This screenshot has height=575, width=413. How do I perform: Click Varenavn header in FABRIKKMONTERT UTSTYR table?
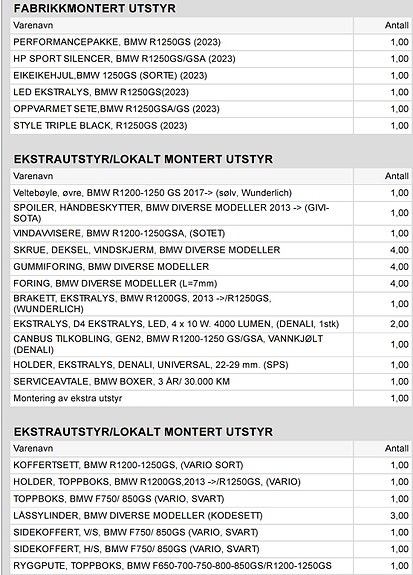pos(33,25)
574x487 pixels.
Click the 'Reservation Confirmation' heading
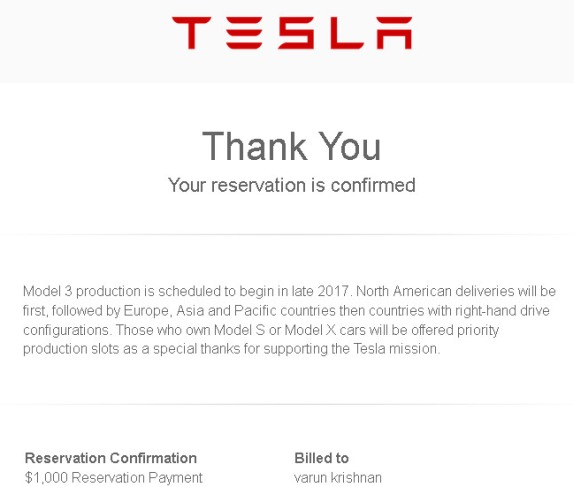tap(111, 458)
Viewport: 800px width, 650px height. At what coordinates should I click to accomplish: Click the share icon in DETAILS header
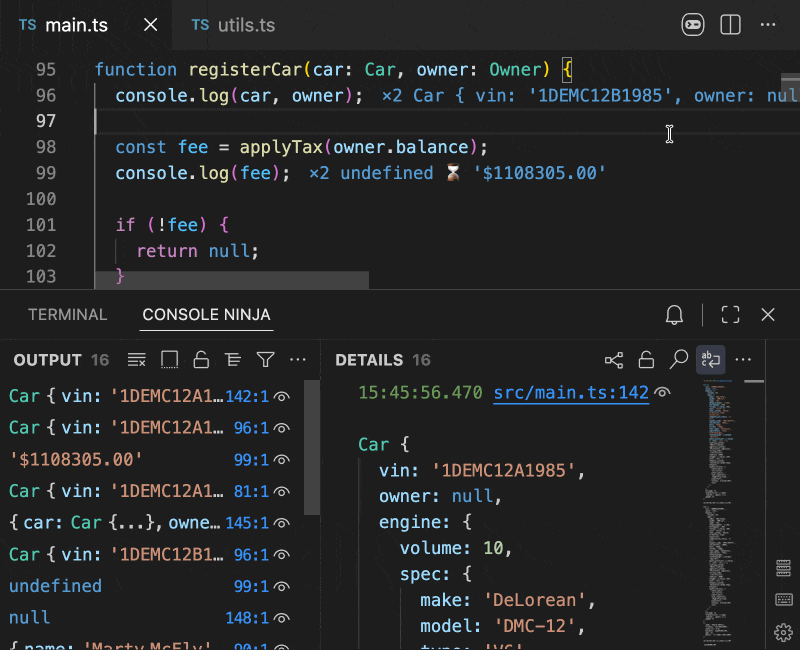click(614, 360)
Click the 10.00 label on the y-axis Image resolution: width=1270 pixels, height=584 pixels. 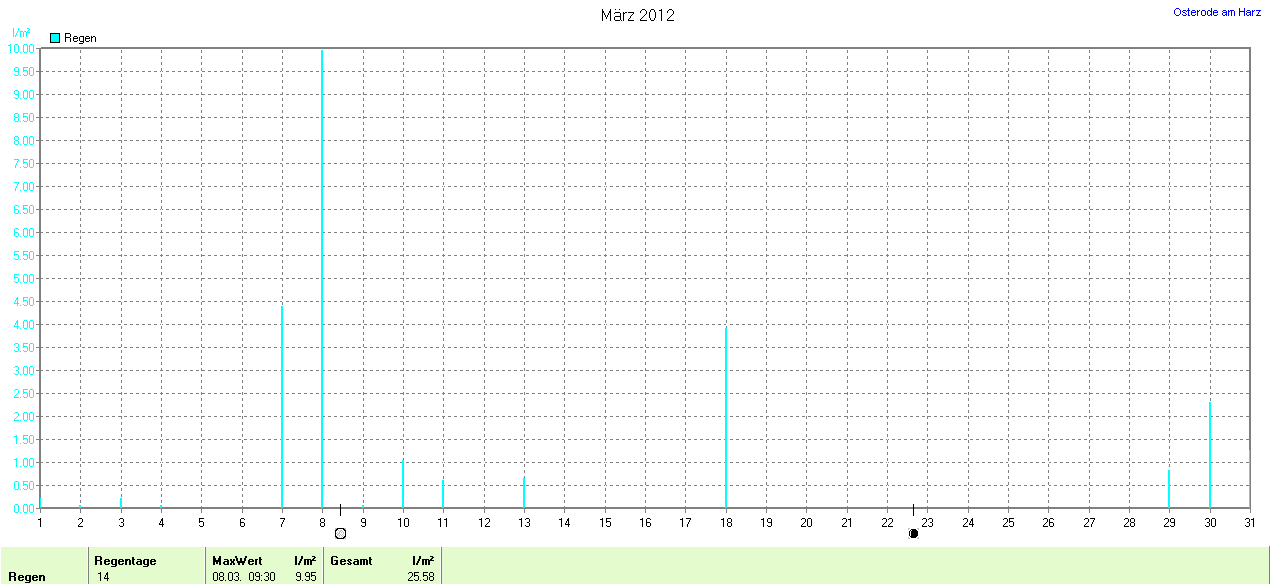[22, 48]
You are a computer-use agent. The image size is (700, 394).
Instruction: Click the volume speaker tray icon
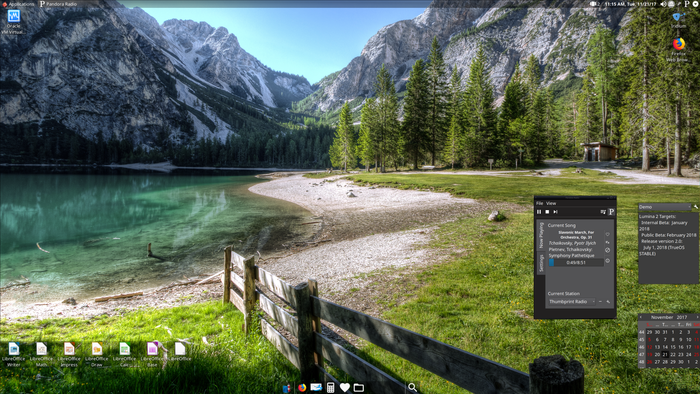(x=663, y=4)
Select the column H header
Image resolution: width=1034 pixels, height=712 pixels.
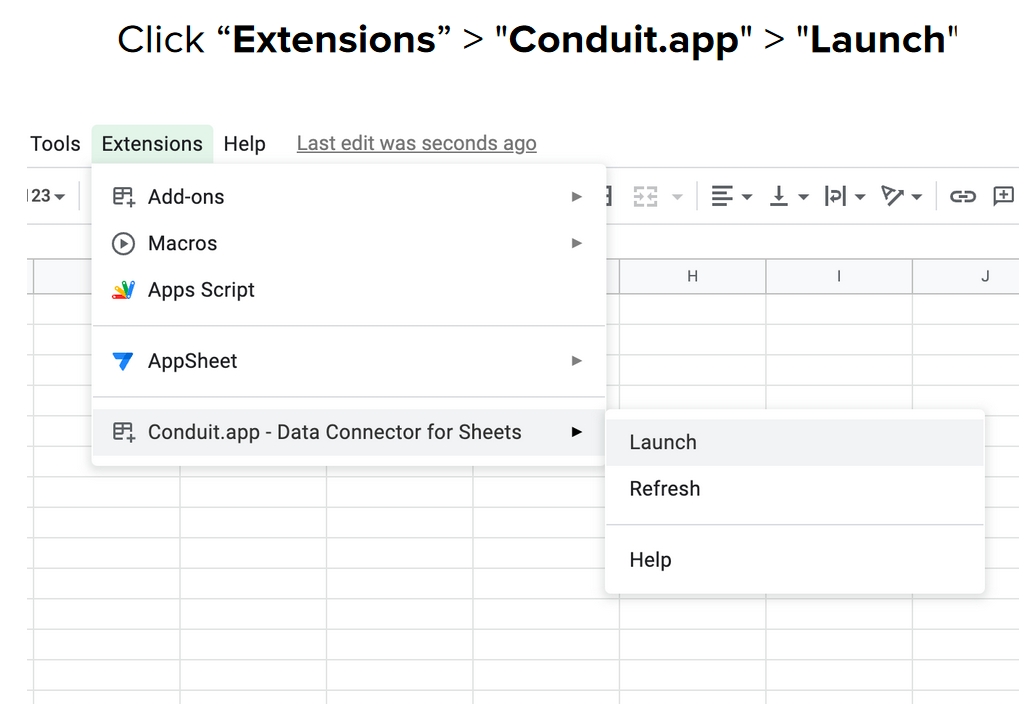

• **Activity**
The task requires restating verbatim the lines from the one that holds "You are a computer-use" through the end of the listing, both ends counted, and no pictures.

• **Exercise solution**
You are a computer-use agent. The image size is (700, 394).
Instruction: Click the volume speaker tray icon
(x=663, y=4)
Select the column H header
Image resolution: width=1034 pixels, height=712 pixels.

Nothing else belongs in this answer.